L’Express : En piste ! se présente comme une "exposition-spectacle". Comment l’avez-vous abordée ?

Macha Makeïeff : C’est un spectacle immobile. J’ai trouvé intéressant d’investir ce grand parallélépipède, comme une nouvelle scène. Ce qui m’importait, c’est ce qui allait se passer avec le public. On a inventé une mécanique, une géométrie, où on peut déambuler, regarder. Dans un spectacle, on est très attentif à la musicalité, à la rythmique, et ici cette rythmique est faite de séquences, de couleurs, de mouvements.

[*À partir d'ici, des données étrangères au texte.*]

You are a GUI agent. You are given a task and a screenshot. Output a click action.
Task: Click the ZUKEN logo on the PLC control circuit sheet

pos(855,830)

Il se passe quelque chose de cinétique pour les visiteurs. Il fallait que ce soit une machine qui se mette à bouger avec eux. Avec leur imaginaire, surtout, car tout n’est pas dit, on n’accumule pas les informations sur les objets, c’est l’imaginaire de chacun qui leur donne vie. Il s’agit, comme au théâtre, de rester dans le questionnement, dans la proposition. Qu’est-ce que tu fais de ça ? De ce dialogue entre Niki de Saint Phalle, ces trapèzes rapiécés, ce chien qui a l’air d’attendre la parade des clowns ? Ce qui se dit ici, c’est que le spectacle n’en finit jamais.

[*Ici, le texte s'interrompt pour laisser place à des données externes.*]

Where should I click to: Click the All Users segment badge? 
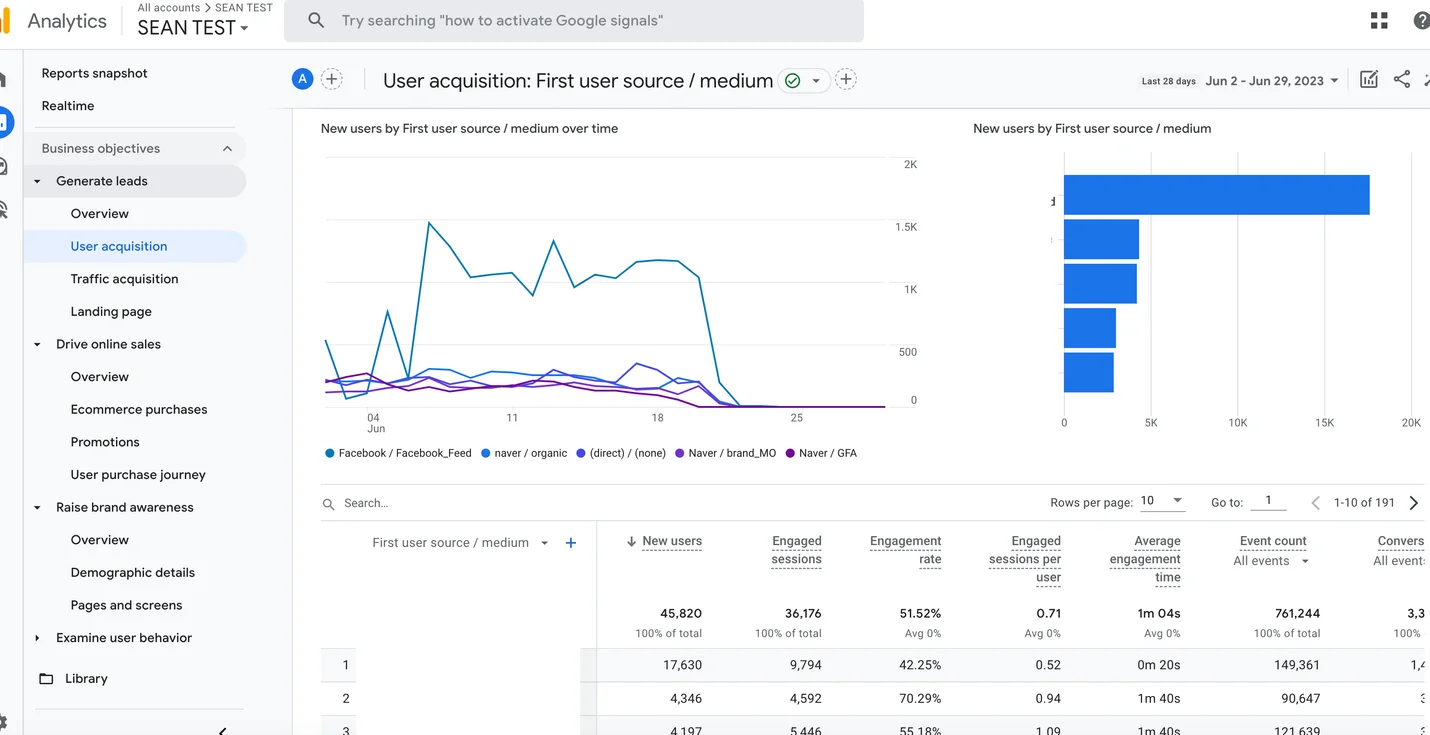point(302,80)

D’où vient ce besoin intense d’exhumer des objets mis au rebut, de garder vivantes des choses qui n’existent plus ?

Il y a l’obsession de mettre ces pauvres choses, ces attirails, ces bazars, ces bêtes à l’intérieur d’un récit qui raconte l’humanité. Là réside d’ailleurs la force du lien que j’ai avec le Mucem, qui conserve des objets déclassés. Les choses, celles du spectacle en particulier, constituent un conservatoire très humain. Et je voudrais qu’on sorte un point de vue là-dessus, sur le destin des choses et des êtres. Cela vient aussi de mon histoire personnelle : quand je termine un spectacle, je me retrouve avec ces costumes, ces accessoires, ces bouts de décor voués à disparaître, qui racontent le déclassement, le destin de l’artiste une fois la scène, la piste et les loges désertées. J’ai pensé l’exposition comme le prolongement du spectacle, une autre célébration de ceux qui sont laissés-pour-compte.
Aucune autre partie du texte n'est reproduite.